(Extracted records)
· · · ·

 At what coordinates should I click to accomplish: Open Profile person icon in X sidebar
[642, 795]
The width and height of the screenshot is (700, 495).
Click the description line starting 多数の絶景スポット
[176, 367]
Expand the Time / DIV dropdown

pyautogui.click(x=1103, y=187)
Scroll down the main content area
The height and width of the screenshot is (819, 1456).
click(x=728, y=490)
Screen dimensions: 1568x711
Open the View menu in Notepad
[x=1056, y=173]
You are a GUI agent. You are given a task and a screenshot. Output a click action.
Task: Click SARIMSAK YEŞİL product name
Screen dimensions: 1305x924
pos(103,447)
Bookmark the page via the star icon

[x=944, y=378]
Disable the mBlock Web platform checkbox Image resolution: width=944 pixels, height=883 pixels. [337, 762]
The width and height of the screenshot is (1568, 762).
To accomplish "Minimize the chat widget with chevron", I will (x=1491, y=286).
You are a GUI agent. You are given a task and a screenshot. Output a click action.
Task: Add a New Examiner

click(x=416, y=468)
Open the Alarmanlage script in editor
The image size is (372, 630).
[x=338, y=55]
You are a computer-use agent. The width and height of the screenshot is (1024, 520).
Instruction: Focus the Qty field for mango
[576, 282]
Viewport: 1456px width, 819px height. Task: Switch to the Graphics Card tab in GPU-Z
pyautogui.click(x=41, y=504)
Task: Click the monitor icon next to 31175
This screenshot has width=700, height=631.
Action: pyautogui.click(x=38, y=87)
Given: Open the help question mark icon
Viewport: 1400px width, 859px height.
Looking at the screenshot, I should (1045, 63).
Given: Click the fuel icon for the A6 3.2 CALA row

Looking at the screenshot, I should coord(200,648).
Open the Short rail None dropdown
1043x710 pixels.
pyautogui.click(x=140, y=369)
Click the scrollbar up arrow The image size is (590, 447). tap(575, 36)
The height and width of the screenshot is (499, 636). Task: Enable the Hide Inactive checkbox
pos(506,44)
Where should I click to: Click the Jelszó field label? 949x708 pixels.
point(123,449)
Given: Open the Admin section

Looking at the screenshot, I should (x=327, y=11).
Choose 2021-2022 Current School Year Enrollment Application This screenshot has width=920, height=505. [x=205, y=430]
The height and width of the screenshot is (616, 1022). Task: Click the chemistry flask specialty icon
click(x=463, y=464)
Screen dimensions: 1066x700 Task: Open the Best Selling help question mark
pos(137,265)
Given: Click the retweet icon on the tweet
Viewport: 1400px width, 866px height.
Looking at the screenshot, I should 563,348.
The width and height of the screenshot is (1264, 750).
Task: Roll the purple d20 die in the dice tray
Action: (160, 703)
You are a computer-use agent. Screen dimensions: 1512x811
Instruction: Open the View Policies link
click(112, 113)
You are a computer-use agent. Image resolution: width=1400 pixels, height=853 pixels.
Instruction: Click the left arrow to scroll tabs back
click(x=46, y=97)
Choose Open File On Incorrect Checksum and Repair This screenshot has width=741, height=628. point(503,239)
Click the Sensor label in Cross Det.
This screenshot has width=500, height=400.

· · · ·

(SET TASK) Reproduce every one of the records above word for word, keeping each line as it appears.

(SOLUTION TO THIS TASK)
 At what coordinates should I click to accomplish: Open Profile person icon in X sidebar
[642, 795]
The width and height of the screenshot is (700, 495).
Click the description line starting 多数の絶景スポット
[176, 367]
Expand the Time / DIV dropdown

pyautogui.click(x=1103, y=187)
Scroll down the main content area
The height and width of the screenshot is (819, 1456).
click(x=728, y=490)
Screen dimensions: 1568x711
Open the View menu in Notepad
[x=1056, y=173]
You are a GUI agent. You are given a task and a screenshot. Output a click action.
Task: Click SARIMSAK YEŞİL product name
Screen dimensions: 1305x924
pos(103,447)
Bookmark the page via the star icon

[x=944, y=378]
Disable the mBlock Web platform checkbox Image resolution: width=944 pixels, height=883 pixels. [337, 762]
The width and height of the screenshot is (1568, 762).
To accomplish "Minimize the chat widget with chevron", I will (x=1491, y=286).
You are a GUI agent. You are given a task and a screenshot. Output a click action.
Task: Add a New Examiner

click(x=416, y=468)
Open the Alarmanlage script in editor
The image size is (372, 630).
[x=338, y=55]
You are a computer-use agent. The width and height of the screenshot is (1024, 520).
Instruction: Focus the Qty field for mango
[576, 282]
Viewport: 1456px width, 819px height. Task: Switch to the Graphics Card tab in GPU-Z
pyautogui.click(x=41, y=504)
Task: Click the monitor icon next to 31175
This screenshot has width=700, height=631.
Action: pyautogui.click(x=38, y=87)
Given: Open the help question mark icon
Viewport: 1400px width, 859px height.
Looking at the screenshot, I should (1045, 63).
Given: Click the fuel icon for the A6 3.2 CALA row

Looking at the screenshot, I should coord(200,648).
Open the Short rail None dropdown
1043x710 pixels.
pyautogui.click(x=140, y=369)
Click the scrollbar up arrow The image size is (590, 447). tap(575, 36)
The height and width of the screenshot is (499, 636). Task: Enable the Hide Inactive checkbox
pos(506,44)
Where should I click to: Click the Jelszó field label? 949x708 pixels.
point(123,449)
Given: Open the Admin section

Looking at the screenshot, I should (x=327, y=11).
Choose 2021-2022 Current School Year Enrollment Application This screenshot has width=920, height=505. [x=205, y=430]
The height and width of the screenshot is (616, 1022). Task: Click the chemistry flask specialty icon
click(x=463, y=464)
Screen dimensions: 1066x700 Task: Open the Best Selling help question mark
pos(137,265)
Given: Click the retweet icon on the tweet
Viewport: 1400px width, 866px height.
Looking at the screenshot, I should 563,348.
The width and height of the screenshot is (1264, 750).
Task: Roll the purple d20 die in the dice tray
Action: (160, 703)
You are a computer-use agent. Screen dimensions: 1512x811
Instruction: Open the View Policies link
click(112, 113)
You are a computer-use agent. Image resolution: width=1400 pixels, height=853 pixels.
Instruction: Click the left arrow to scroll tabs back
click(x=46, y=97)
Choose Open File On Incorrect Checksum and Repair This screenshot has width=741, height=628. point(503,239)
Click the Sensor label in Cross Det.
This screenshot has width=500, height=400.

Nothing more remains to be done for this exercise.